Saturday 8 September 2012

HURLING FURY


In the Irish myths we are told who the characters are, what their condition of life is, and where they lived and acted; the heroes and their fields of action are brought before us as if they were persons of today or yesterday.

Or tomorrow.

Mythic figures, in two squads, among them the heroic Tommy Walsh and Joe Canning, will run onto the green sward of Croke Park, a particular field of action in Dublin (53 degrees North, 6 degrees West), wearing the county colours of Kilkenny (52 degrees North, 7 degrees West) and Galway (53 degrees North, 9 degrees West) and face-guarded helmets. 

They will wield sculpted ash sticks, many of them strapped with metal and tape. They will face each other in serried rows, fifteen on fifteen, and immediately begin to jostle, elbow and pummel each other in a preliminary warm-up.

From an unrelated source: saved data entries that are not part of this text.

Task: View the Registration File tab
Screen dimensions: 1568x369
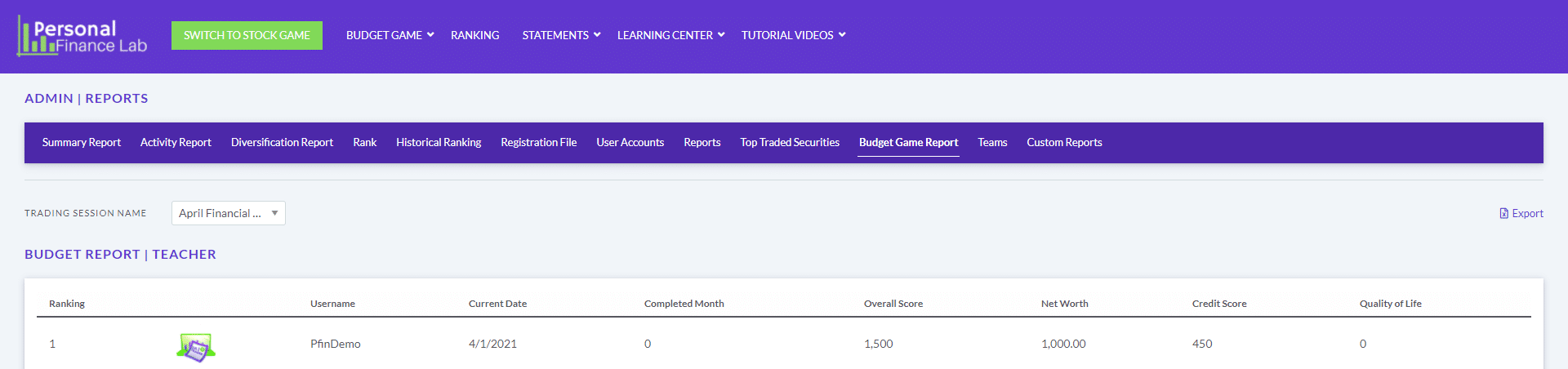Action: [539, 142]
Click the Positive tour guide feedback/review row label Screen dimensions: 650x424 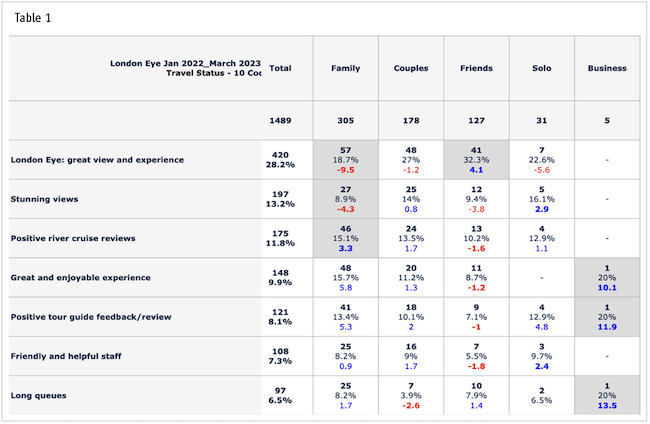click(x=91, y=317)
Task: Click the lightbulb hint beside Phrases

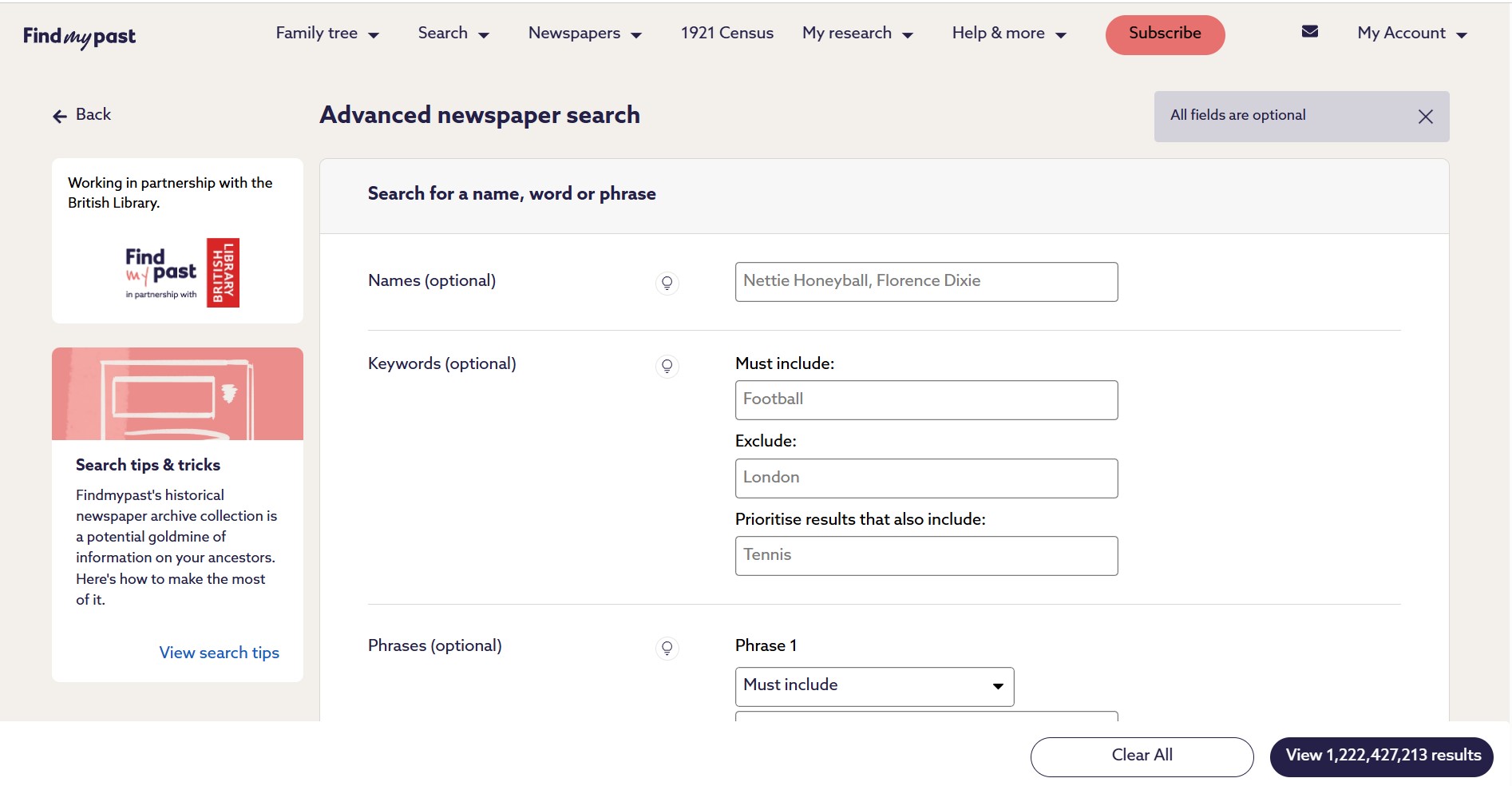Action: pyautogui.click(x=667, y=648)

The shrill blast of a whistle and the launching of a small white leather sliotar into the central area of the field will focus the contest into the final bout of the season - the All-Ireland Final - of the most ancient field game in the world. 

Hurling.   

Carrying his hurly of brass, ball of silver, throwing javelin, and toy spear, he proceeded to the court city of Emania, where without so much of a word of permission, he dived right in among the boys – 'thrice fifty in number, who were hurling on the green and practising martial exercises with Conchobhar's son, Follamain, at their head.” The whole field let fly at him. With his fists, forearms, palms, and little shield he parried the hurlies, balls and spears that came simultaneously from all directions. Then, for the first time in his life, he was seized with his battle-frenzy (a bizarre, characteristic transformation later to be know as his “paroxysm” or “distortion”) and before anyone could grasp what was coming to pass, he had laid low fifty of the best.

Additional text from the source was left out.